Prepararse para la CSRD comienza mucho antes de escribir el informe
Durante años, las organizaciones han elaborado sus informes de sostenibilidad reuniendo información procedente de distintos departamentos, hojas de cálculo y documentos dispersos. Finanzas, Recursos Humanos, Compras, Producción o Medio Ambiente aportaban datos que se consolidaban de forma manual para responder a exigencias de transparencia o a peticiones de clientes, inversores u otros grupos de interés.
Ese modelo de trabajo ha dejado de ser válido. La Corporate Sustainability Reporting Directive (CSRD) representa un cambio de enfoque de fondo. La Unión Europea ya no se limita a pedir que las empresas publiquen datos de sostenibilidad, sino que exige que esa información sea comparable, verificable, auditada y respaldada por datos fiables. Dicho de otro modo, la sostenibilidad deja de ser una cuestión de comunicación corporativa y pasa a formar parte de la gestión del negocio.
En esta guía repasamos la directiva CSRD: en qué consiste, qué empresas deben cumplirla, qué novedades introduce respecto a la normativa anterior, en qué consisten los estándares ESRS y por qué la gestión del dato será uno de los aspectos clave para afrontar este nuevo contexto.
La CSRD (Corporate Sustainability Reporting Directive) es una directiva europea que fija un nuevo marco para elaborar y publicar los informes de sostenibilidad empresariales. Su finalidad es mejorar la calidad, la transparencia y la comparabilidad de la información no financiera que las compañías comunican sobre aspectos ambientales, sociales y de gobernanza (ESG reporting).
Hasta hace poco, las empresas publicaban sus informes siguiendo diferentes estándares internacionales, o incluso criterios propios. Esta falta de uniformidad complicaba que inversores, administraciones públicas, clientes u otros grupos de interés pudieran comparar el desempeño real entre distintas organizaciones. Además, incrementaba de forma notable el riesgo de prácticas como el greenwashing, es decir, proyectar una imagen de sostenibilidad que no siempre se correspondía con la realidad.
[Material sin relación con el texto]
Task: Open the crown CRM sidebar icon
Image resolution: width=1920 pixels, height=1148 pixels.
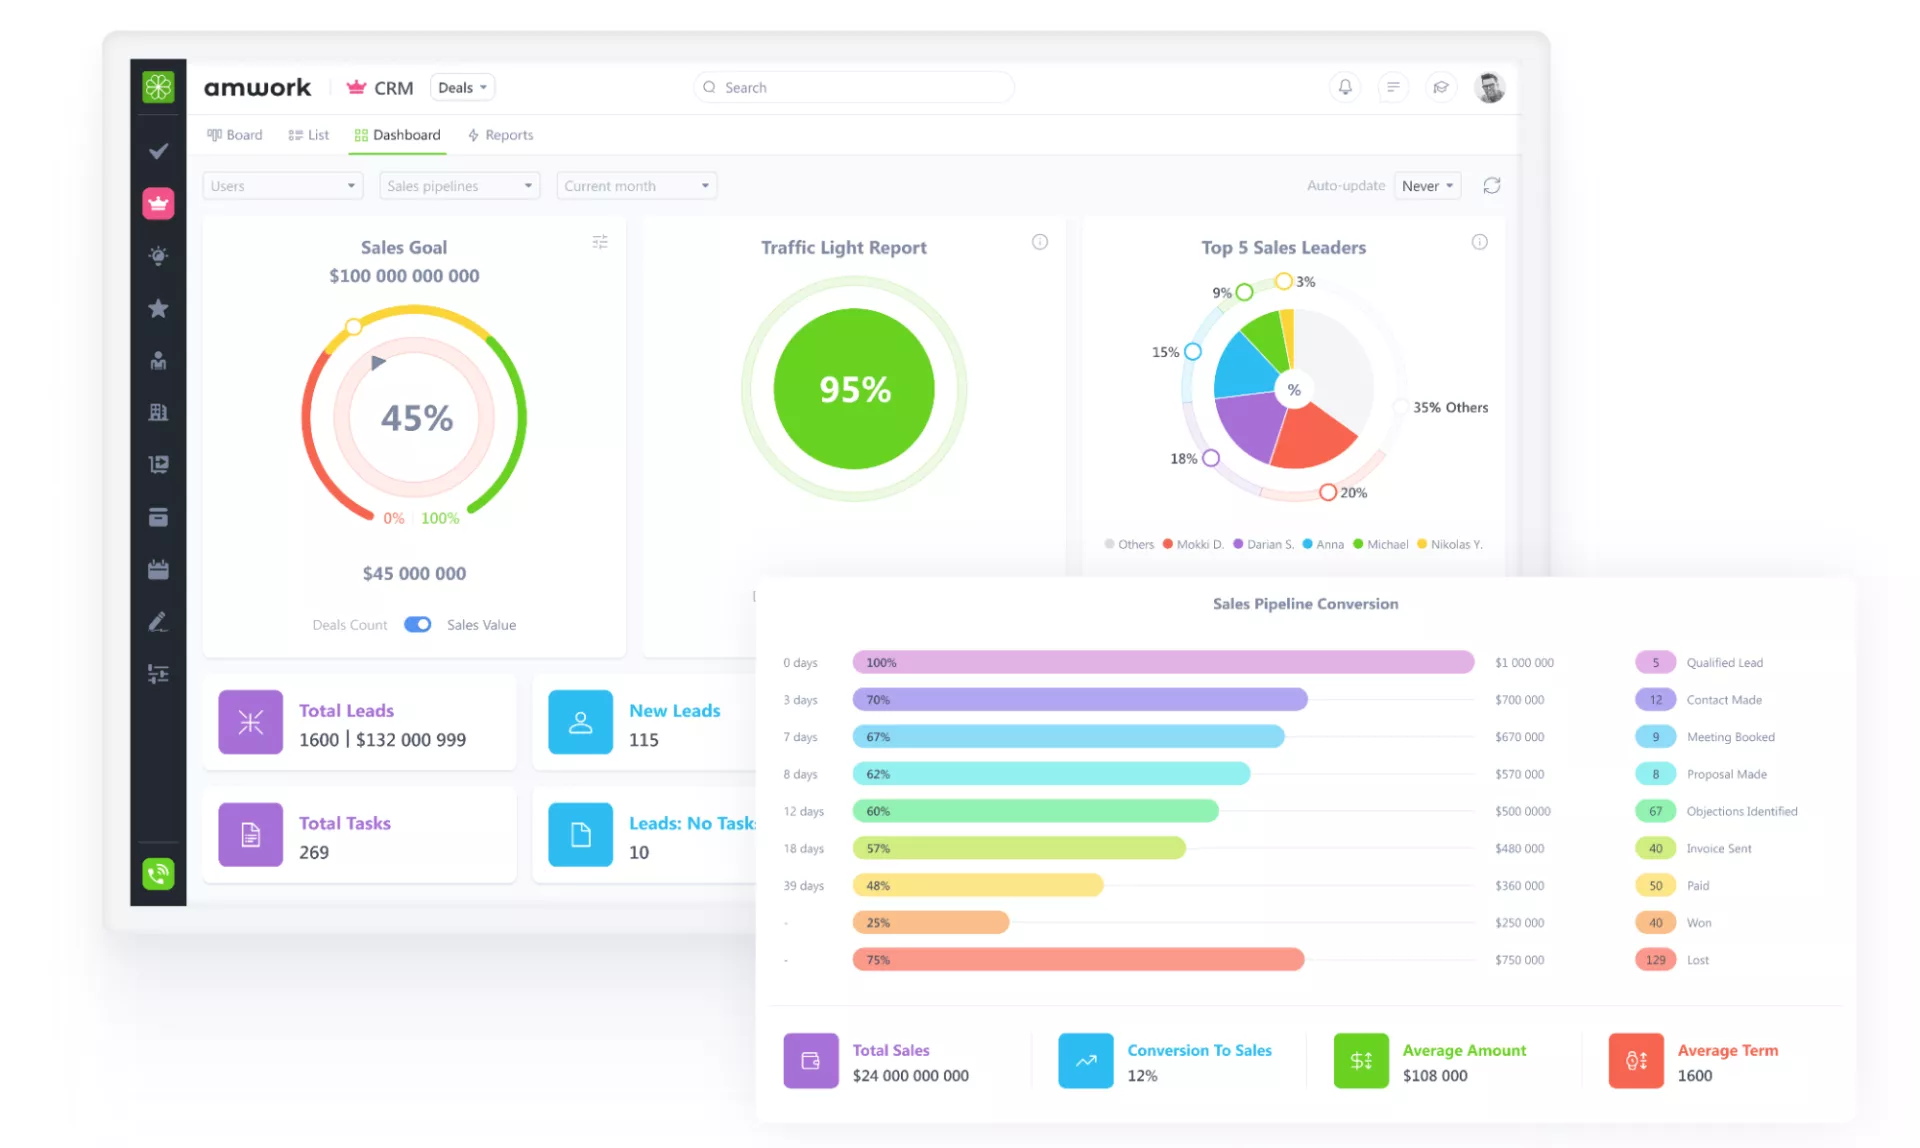Action: click(x=158, y=203)
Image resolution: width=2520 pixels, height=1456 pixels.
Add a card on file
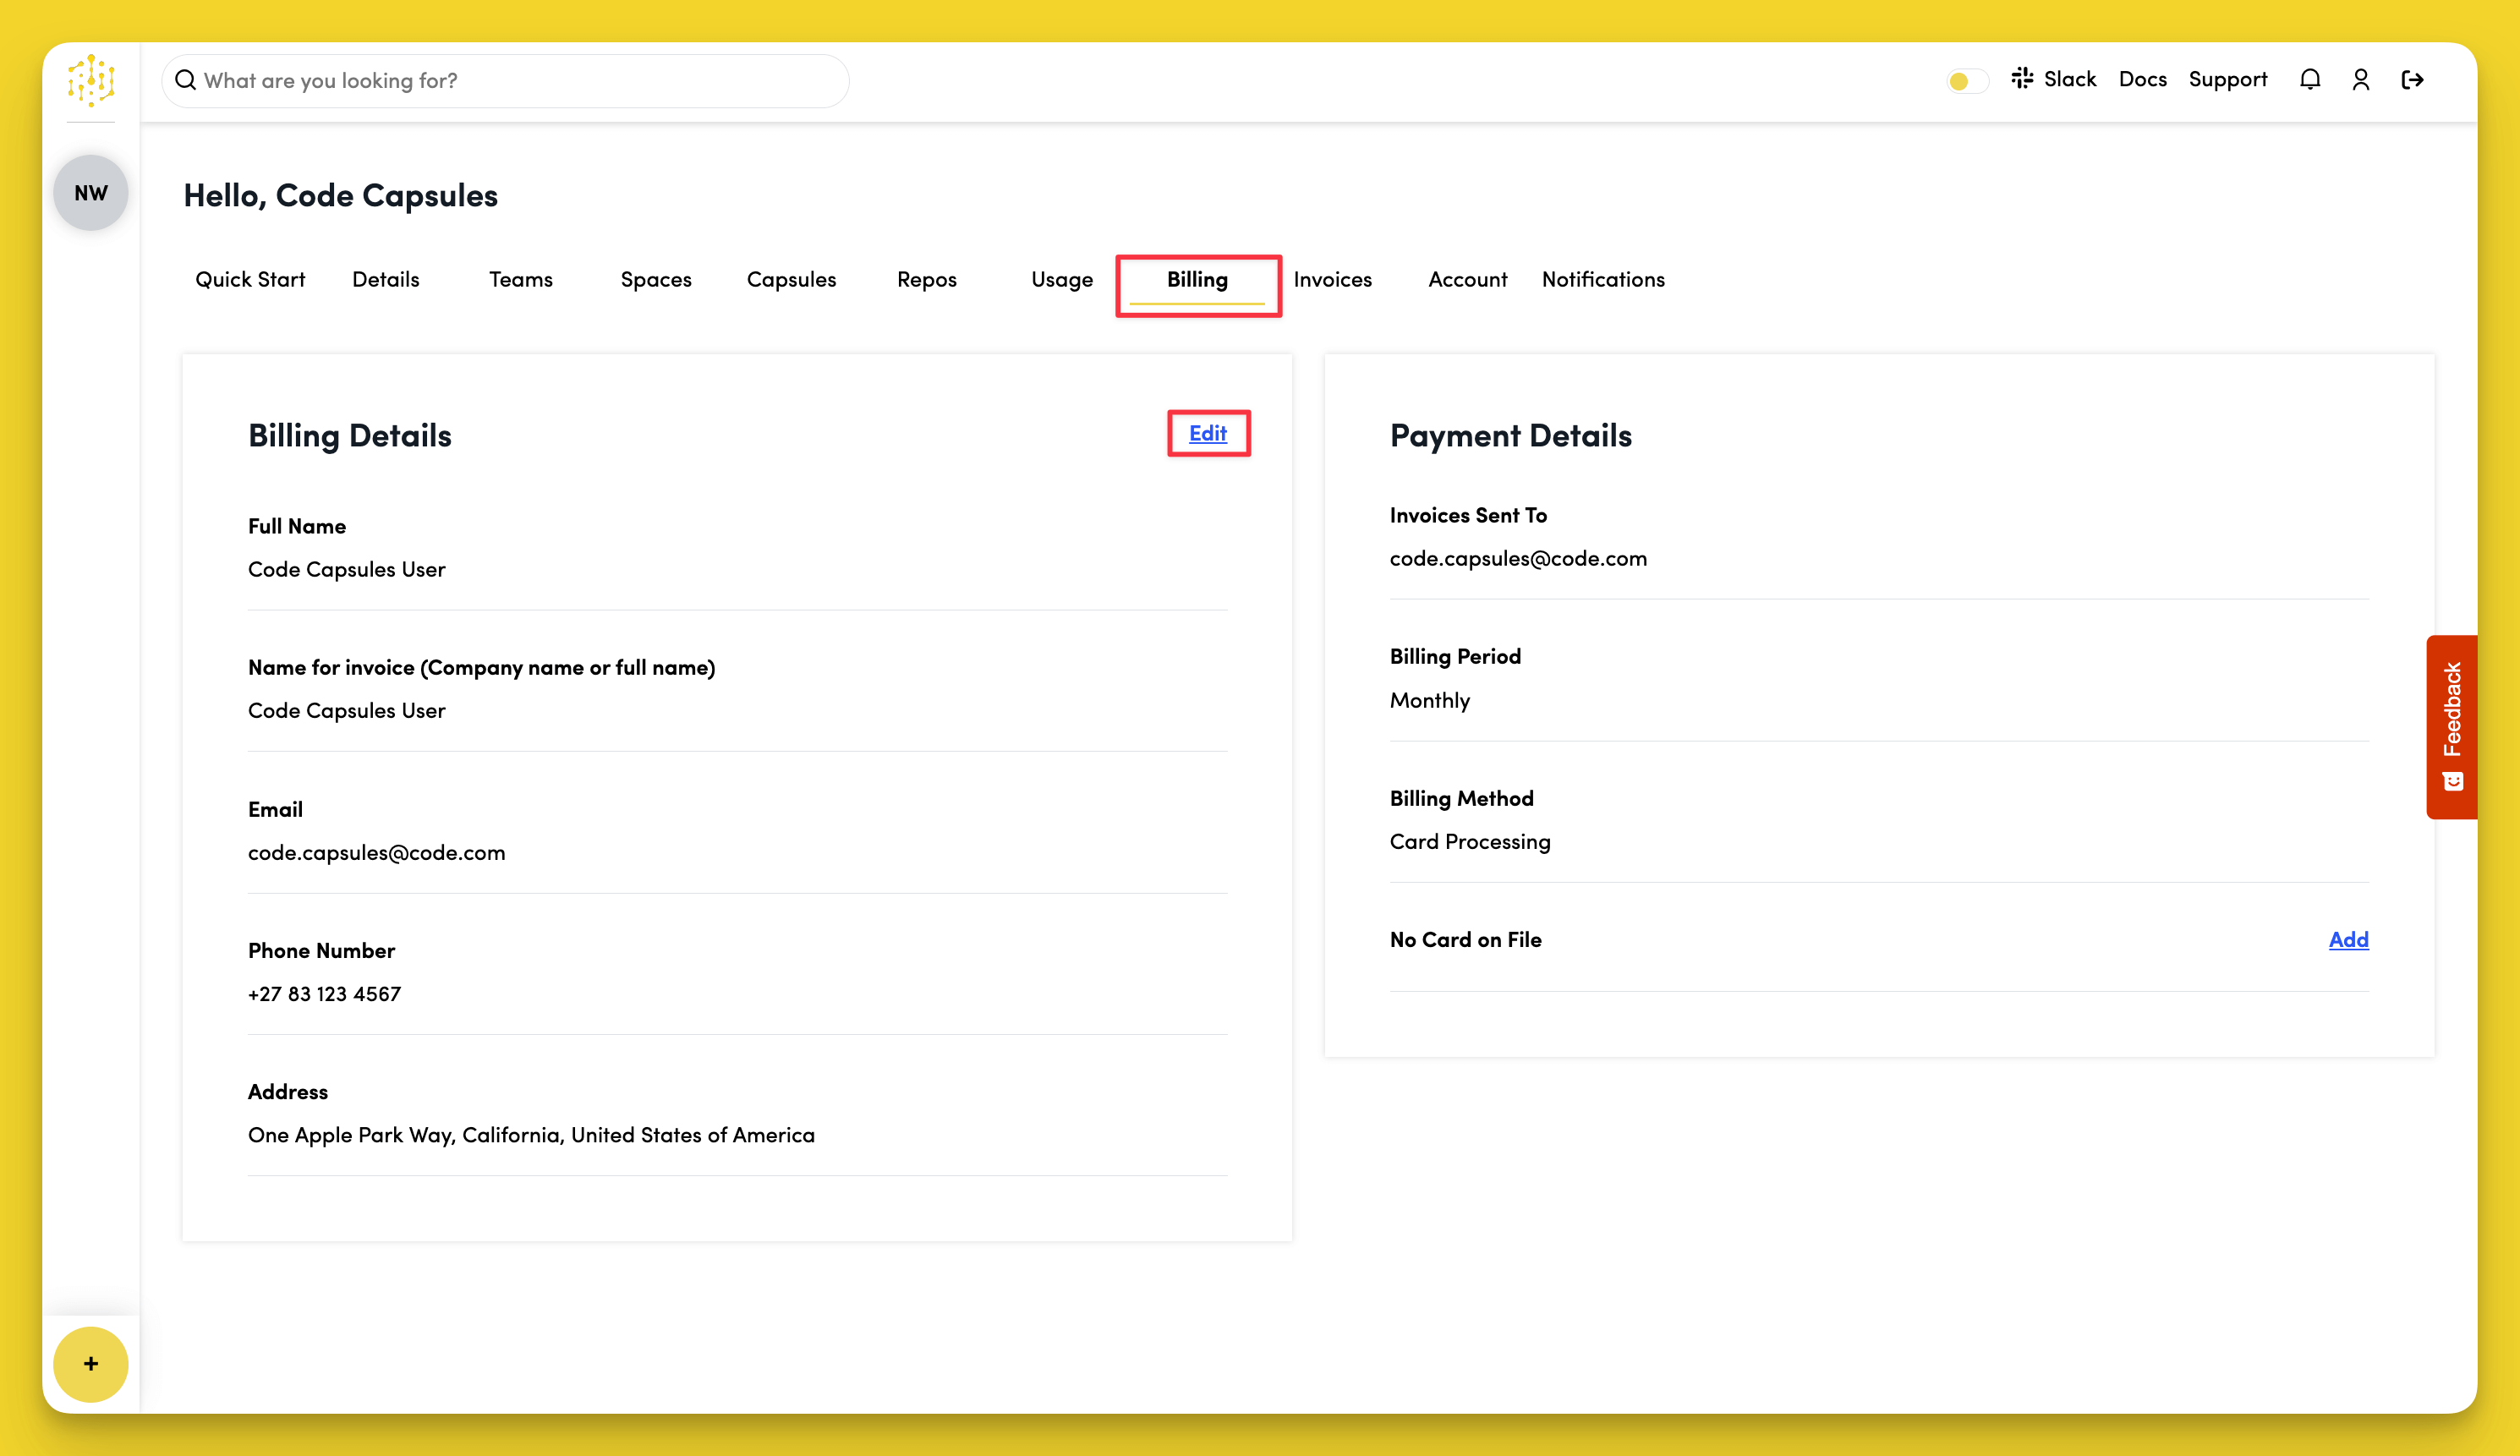[2348, 939]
La directiva CSRD busca resolver este problema estableciendo reglas comunes para todas las entidades sujetas a la norma. Para ello, introduce tres grandes novedades:
Amplía el número de empresas obligadas a reportar en comparación con la regulación anterior.
Define un marco único de información, basado en los estándares europeos ESRS (European Sustainability Reporting Standards), que concreta qué debe reportarse y de qué manera.
Exige que la información publicada se someta a un proceso de verificación independiente, situando así los datos de sostenibilidad en un nivel de exigencia próximo al de la información financiera.
Todo esto convierte a la CSRD en una de las iniciativas regulatorias de mayor peso impulsadas por la Unión Europea dentro del Pacto Verde Europeo (European Green Deal), cuyo propósito es acelerar la transición hacia un modelo económico más sostenible.